[What to work on]
[1] Name every place mentioned in the family history passage.
[2] According to the family history passage, in what year did James and Sarah Miles marry at Hill Deverill?
[3] Shorten the paragraph of the family history passage that begins "These middle names formed from surnames" and keep its main points.

[Extracted text]
[start]
These middle names formed from surnames are certainly potentially helpful, but we can't assume they're necessarily copied from a direct ancestor. In my own family I can think of one case where the surname comes from an uncle by marriage, another where it's from the landlord of the family's tenanted farm.

In your family one which stands out, as it's an unusual name and so hopefully easy to trace, is Densem. John Miles's sister Caroline Dickman Boon has a daughter name Caroline Densem Boon and a witness at his sister Sarah Ann's wedding was James Densem. Although I've never met the name before it turns out there were quite a few in Bath, some of them painters. So perhaps they were just work partners of the Miles family. But then we find James Densem married a Mary Ann Miles, born about 1823 to James and Sarah Miles! This is not John's parents. They baptised several children in Bath and Bathwick from 1813 onwards and so were much older.In the 1851 census they are to be found at Petersburgh Place, the street where your James and Sarah lived earlier and John was born. The census reveals that they came from Maiden Bradley and Hill Deverill in Wiltshire respectively. They married at Hill Deverill in 1805. That raises the interesting question, where were they from 1805 to 1813? Could it be Cheltenham, and they are your James's parents?
[end]
Word and element pointing listing
[start]
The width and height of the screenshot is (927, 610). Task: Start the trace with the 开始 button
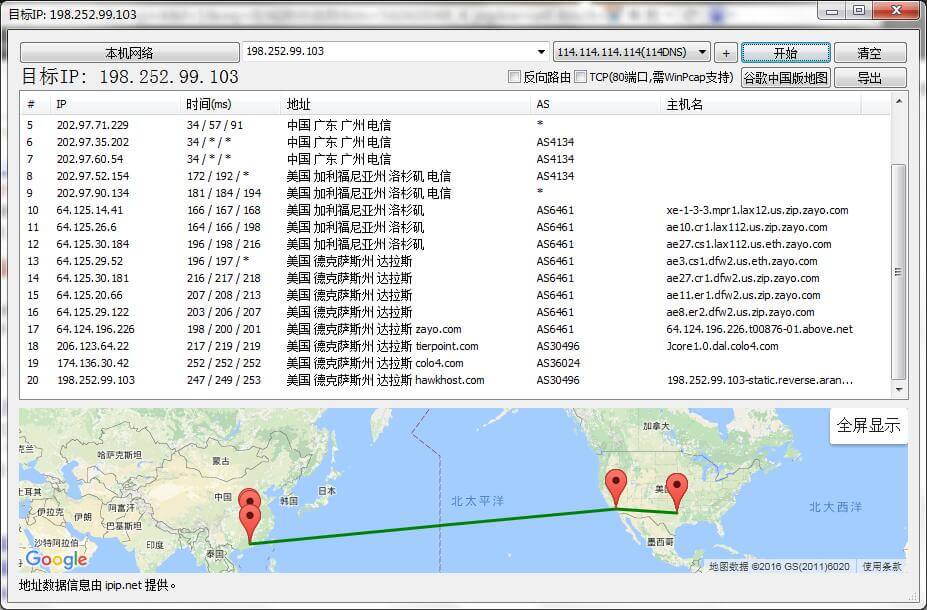786,52
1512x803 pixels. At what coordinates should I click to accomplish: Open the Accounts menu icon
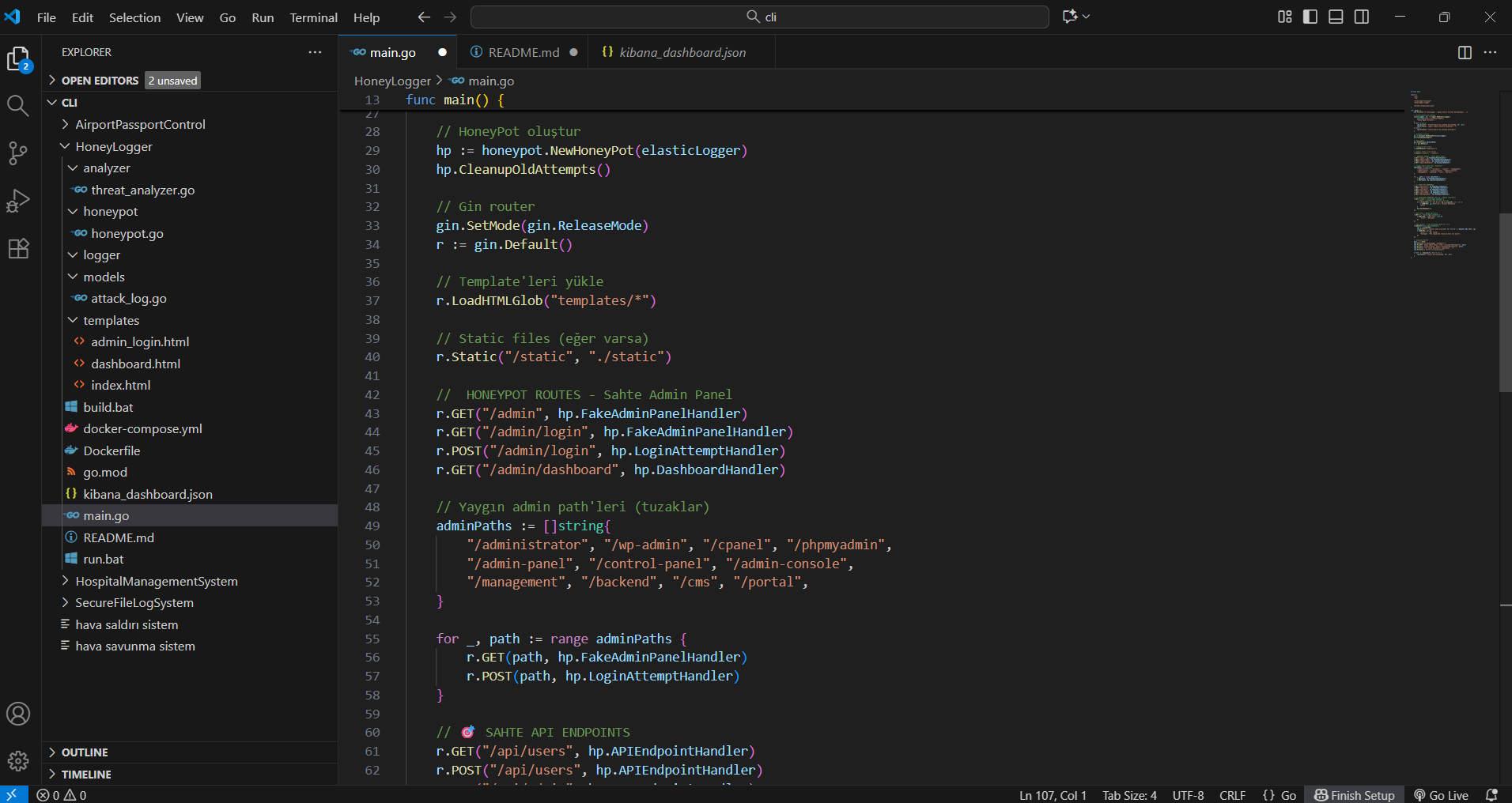(x=17, y=714)
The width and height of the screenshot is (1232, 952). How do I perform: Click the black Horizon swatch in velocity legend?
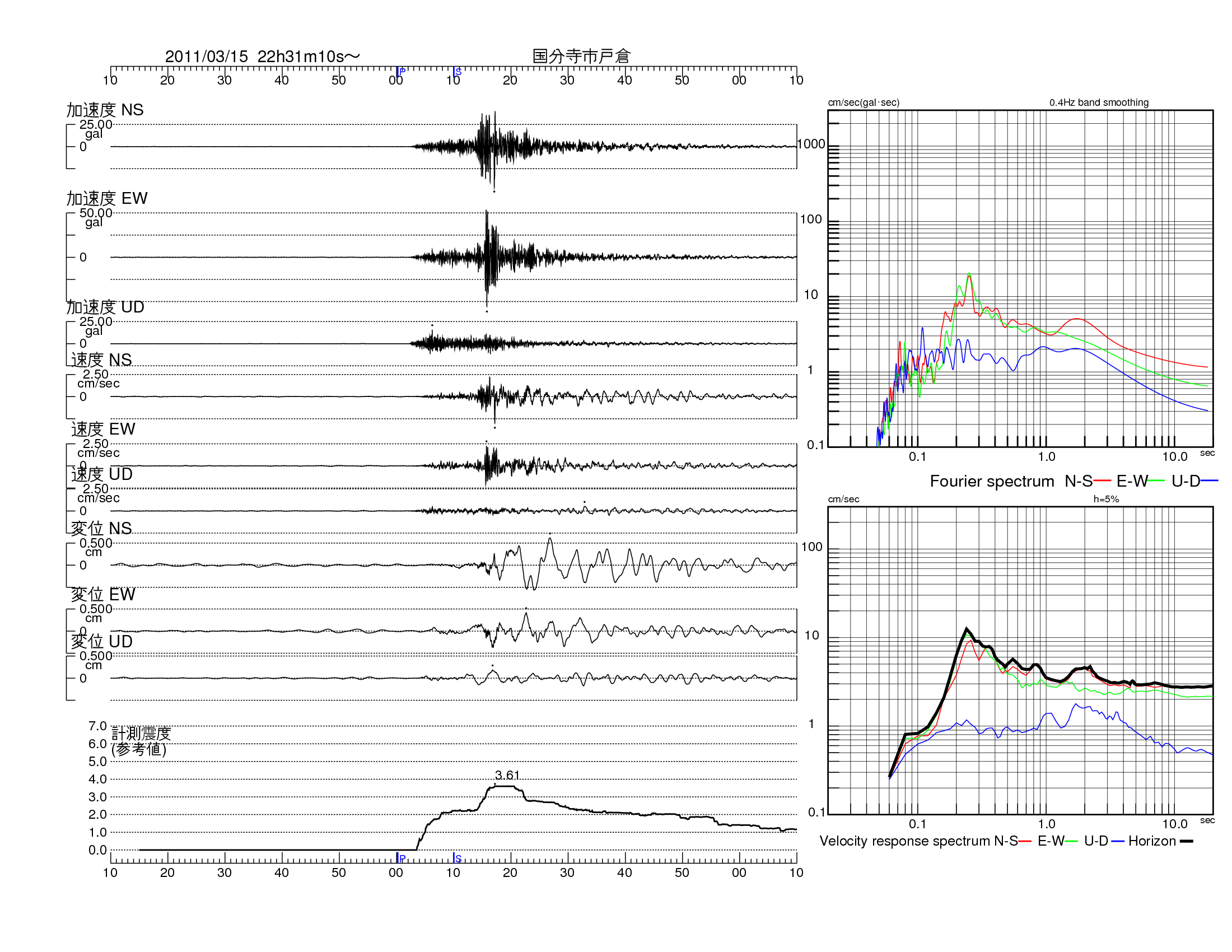1186,842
[end]
[Answers below]
[1] Bath, Bathwick, Petersburgh Place, Maiden Bradley, Hill Deverill, Wiltshire, Cheltenham

[2] 1805

[3] Middle names taken from surnames can help, but they may not come from a direct ancestor. In the writer's own family, one came from an uncle by marriage and another from the landlord of the family's tenanted farm.